Available records>
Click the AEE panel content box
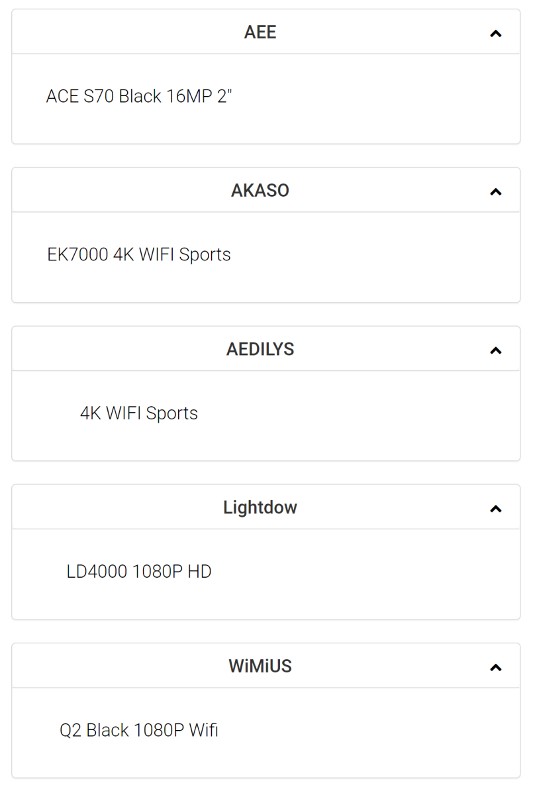This screenshot has height=795, width=533. click(x=266, y=99)
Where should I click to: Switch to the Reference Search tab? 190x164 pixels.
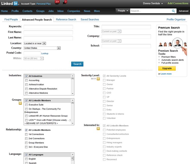coord(66,19)
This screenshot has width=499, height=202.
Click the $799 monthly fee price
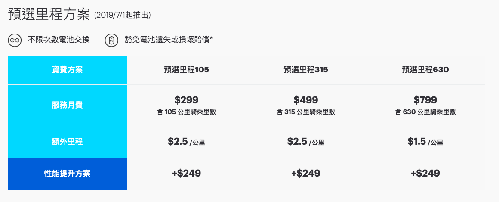coord(425,100)
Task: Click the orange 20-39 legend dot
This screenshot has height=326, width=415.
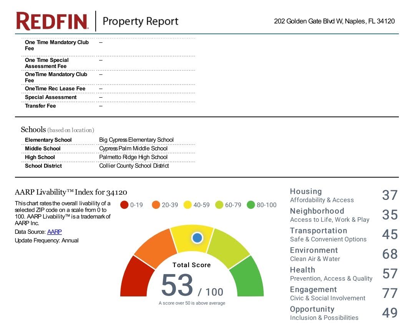Action: (x=156, y=205)
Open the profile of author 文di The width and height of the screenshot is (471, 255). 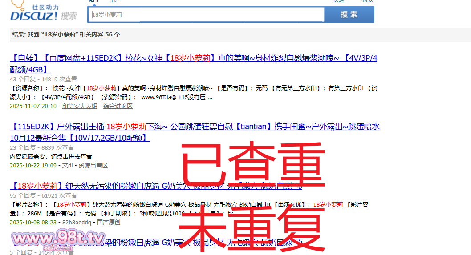pos(67,166)
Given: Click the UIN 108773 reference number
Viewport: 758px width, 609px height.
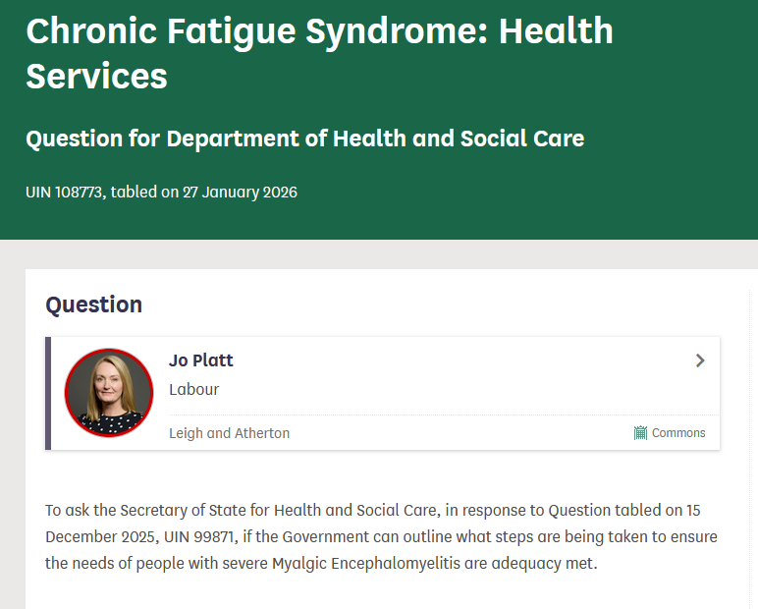Looking at the screenshot, I should [66, 192].
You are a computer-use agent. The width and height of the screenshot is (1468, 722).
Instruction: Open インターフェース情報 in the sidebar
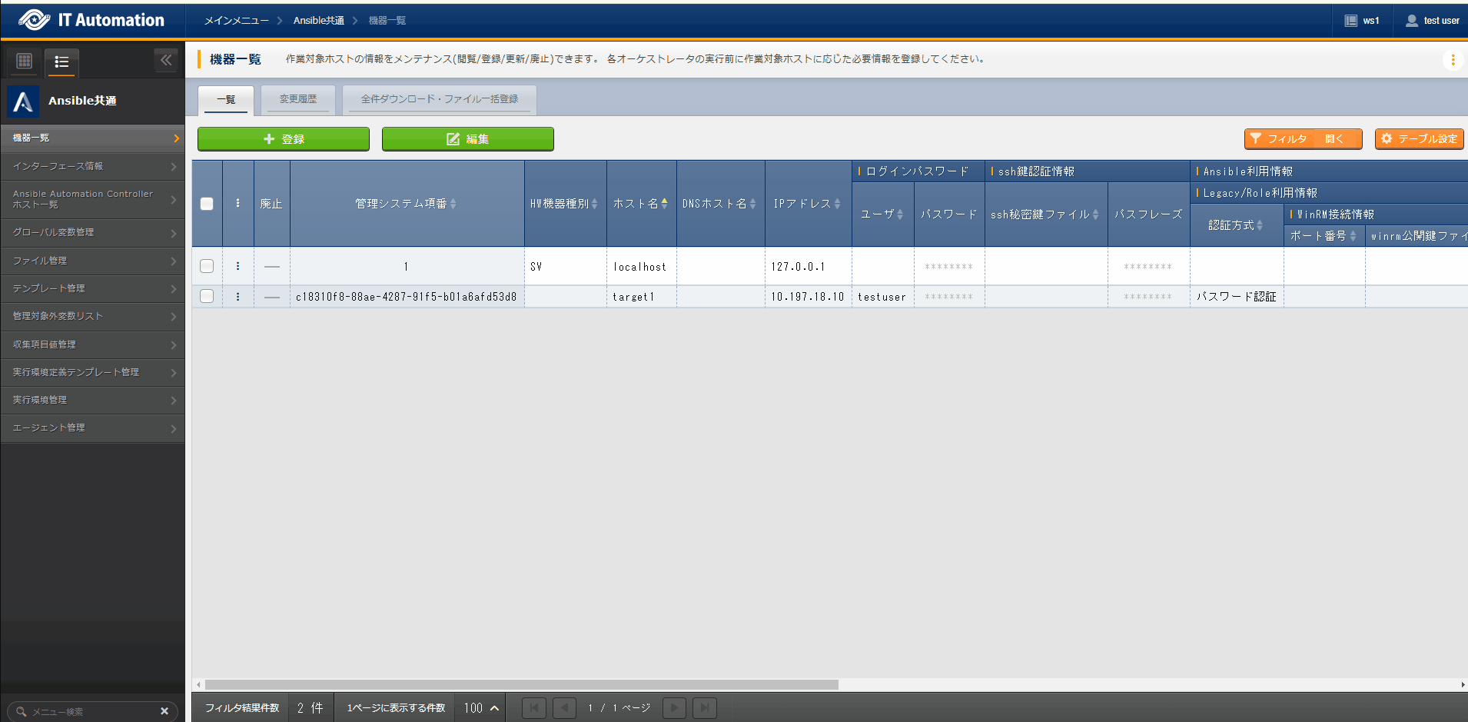92,166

Exercise> Rewrite the stretch from the start of the items through the line containing "Action: (x=156, y=205)", swapping "orange" for "green" and keeping everything else unchanged. Leave the pictures out of your answer.

Completed exercise>
Click the AEE panel content box
This screenshot has height=795, width=533. click(x=266, y=99)
Where should I click to: Switch to the Reference Search tab? 190x164 pixels.
coord(66,19)
This screenshot has width=499, height=202.
Click the $799 monthly fee price
coord(425,100)
Task: Click the green 20-39 legend dot
This screenshot has height=326, width=415.
Action: (x=156, y=205)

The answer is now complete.